As interesting as the later reception history of the epigrams are, I’m not sure if it’s as useful as explaining what the Greek Anthology was and is - particularly how and why the epigrams were sorted into different books. Without making sweeping claims about ancient Greek society, Nisbet could at least have at least explained why the Greeks so earnestly collected different kinds of rhetoric together in the epideictic book - even if the exact reasons are unknown, some theories would have been helpful. There’s also the fact that several of the poems deal with rape, including the rape of children, and since historical ideas of sexual violence can be a confusing subject for non-experts in historical documents, I think more context would have been worthwhile here as well.
With all these reservations addressed, “Epigrams from the Greek Anthology” is an excellent contribution to the Oxford World’s Classics. As the epigram I introduced this review with shows, the books will expand any narrow ideas you have of the ancient world. I was most struck by the remarkable continuity between the Christian and pre-Christian authors. A collection of Christian epigrams that were intentionally placed at the front of this otherwise largely pagan collection make, all the same, occasional reference to Greek mythology. And Byzantine authors are scattered throughout the rest of the book, some even writing bawdy epigrams that are essentially indistinguishable (in this translation, at least) from Hellenic Greek erotic poems.
III.
What is an epigram?
In the contemporary usage, it usually denotes a single sentence that is in itself a work of literature - an aphorism at a higher literary level.
Here’s one from Oscar Wilde, our language’s finest crafter of prose epigrams: “Patriotism is the vice of nations.”

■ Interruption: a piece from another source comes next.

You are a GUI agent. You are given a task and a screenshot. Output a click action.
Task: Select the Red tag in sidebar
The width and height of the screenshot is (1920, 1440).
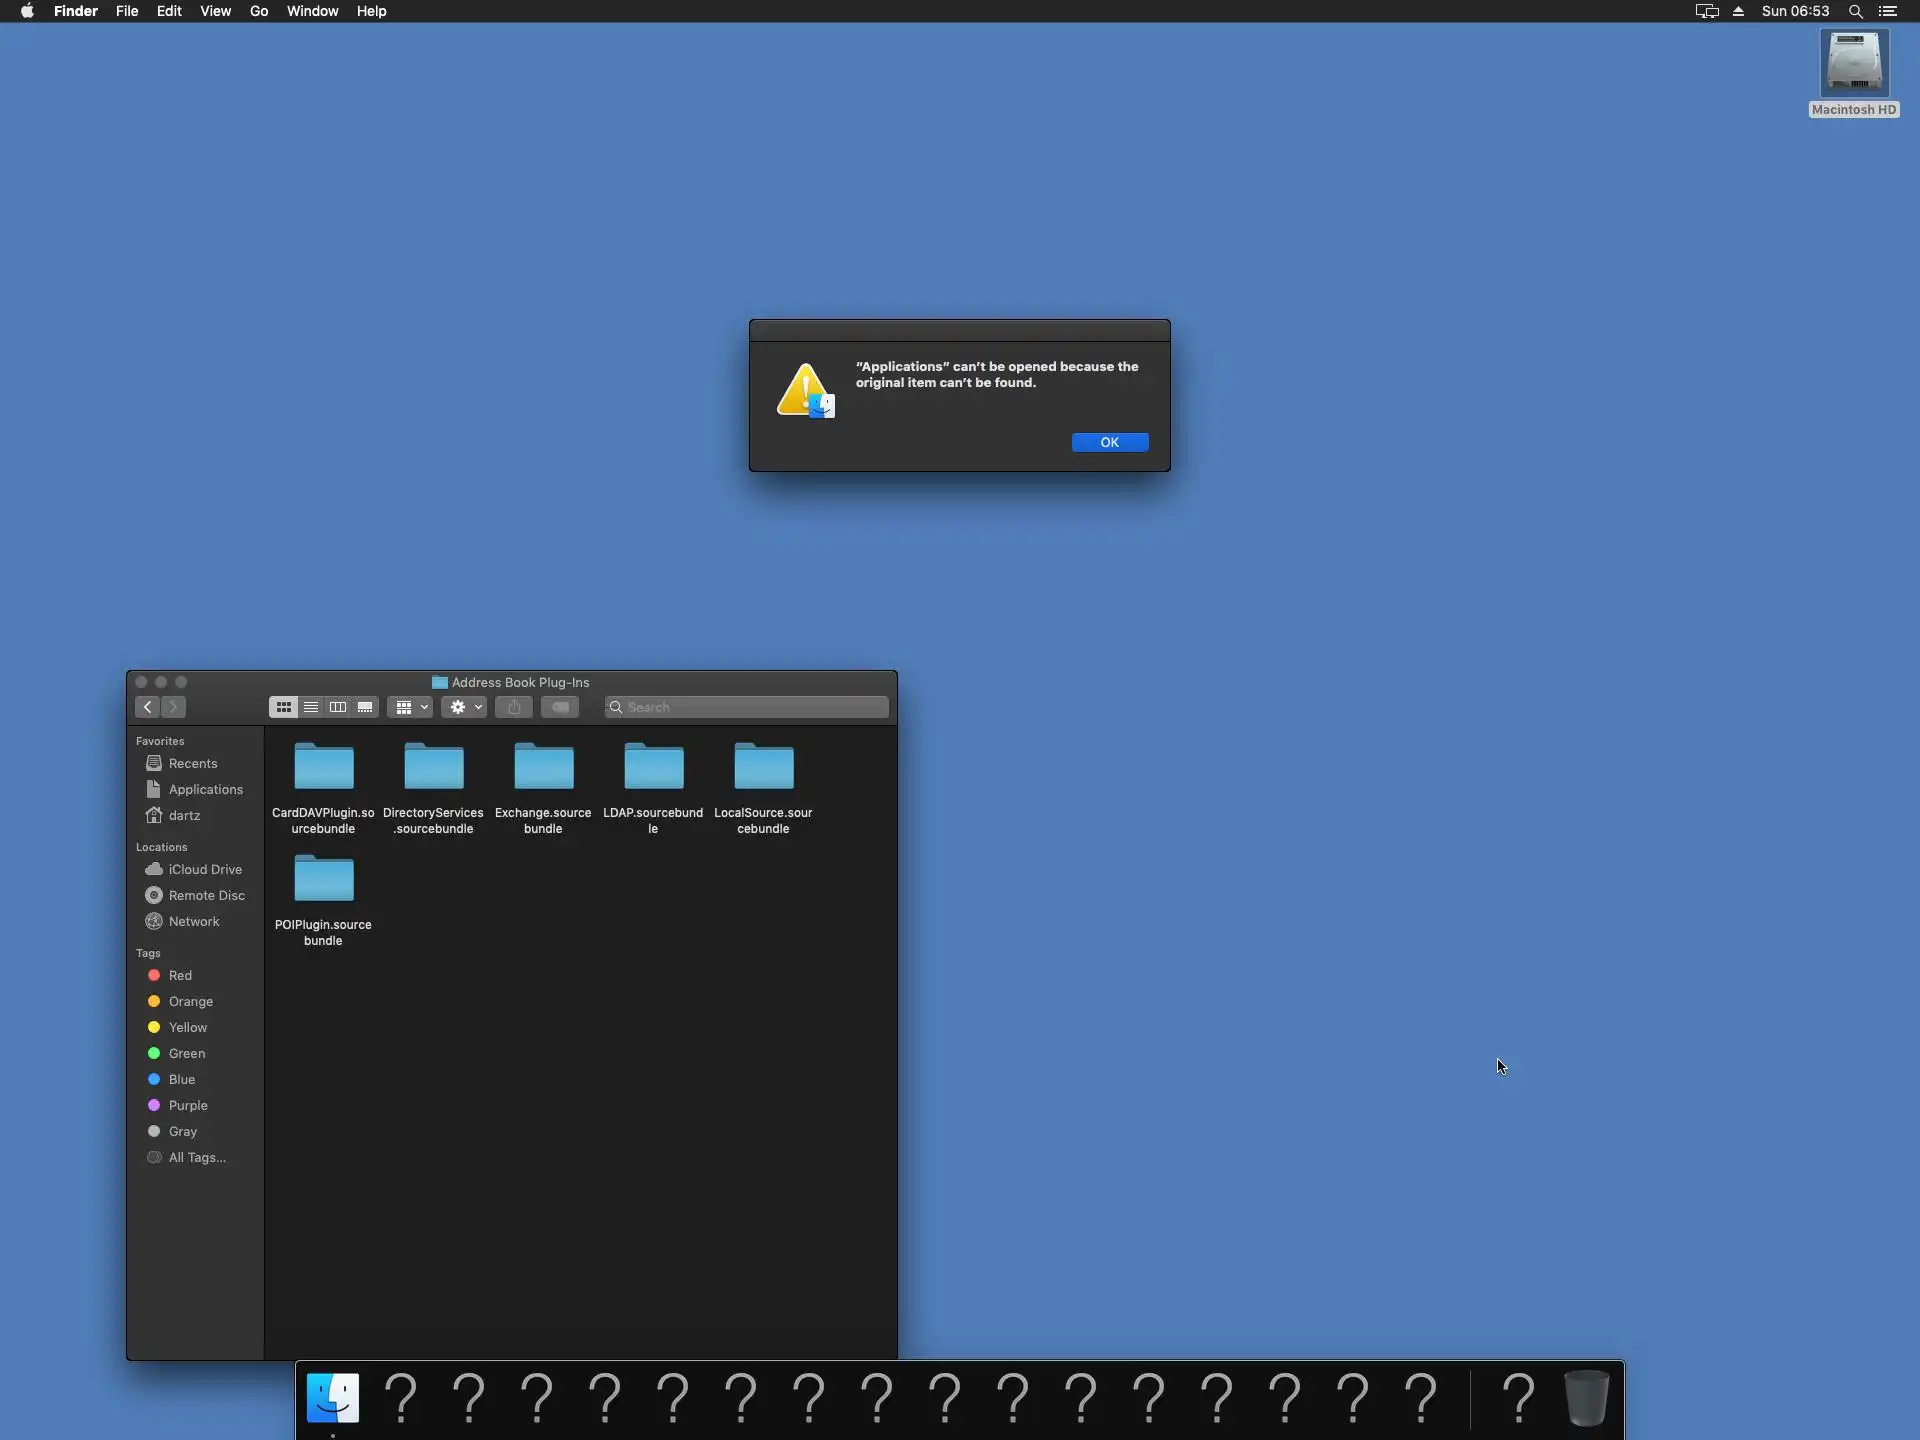[180, 975]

That’s six words with no real meter, and it’s very close to a cliche - in fact, it’s a simple inversion of a common sentiment. But the simplicity of the inversion emphasizes the complexity and individuality of the mind that created it.
Greek epigrams don’t work in quite that way. While they’re never the hackneyed sayings that circulate in a society, the ones Erasmus and Andrelini collected, they aren’t exactly expressions of a single personality either. Several of them were originally inscribed on important edifices, and perhaps the best comparison with them would be architecture: beautiful works in so far as they are constructed within certain rules and according to the specificities of a certain time, place, and purpose.
But despite the seeming narrowness of purpose the epigrams have, the best ones contain the universality and complexity of great literature. To illustrate my point, take the most famous English-language epigram to take direct inspiration from the ancient Greek, one that is quoted by Nisbet early in his introduction:
If any question why we died,
Tell them, because our fathers lied.
The couplet is Kipling’s, and the subject is the First World War. It was based off an epigram (7.249) by Simonides about the defeat at Thermopylae:
Go tell the Spartans, friend, that here we lie;
We heard what they were telling, and comply.
Both are effective, but I probably prefer the ancient Greek one to the 20th century English version. Kipling’s terse directness says more than hundreds of anti-war pamphlets could do, but the ambiguity of Simonides’s epigram - the way it could encompass any number of emotions or points of view - makes it more lasting.
The epigram that has stayed with me the most from this edition of the Greek Anthology is, however, one of Nisbet’s. In the endnote to a very brief fragment of an epigram on the destruction of Catana by a volcano, he remarks: “The city was rebuilt; the epigram cannot be.”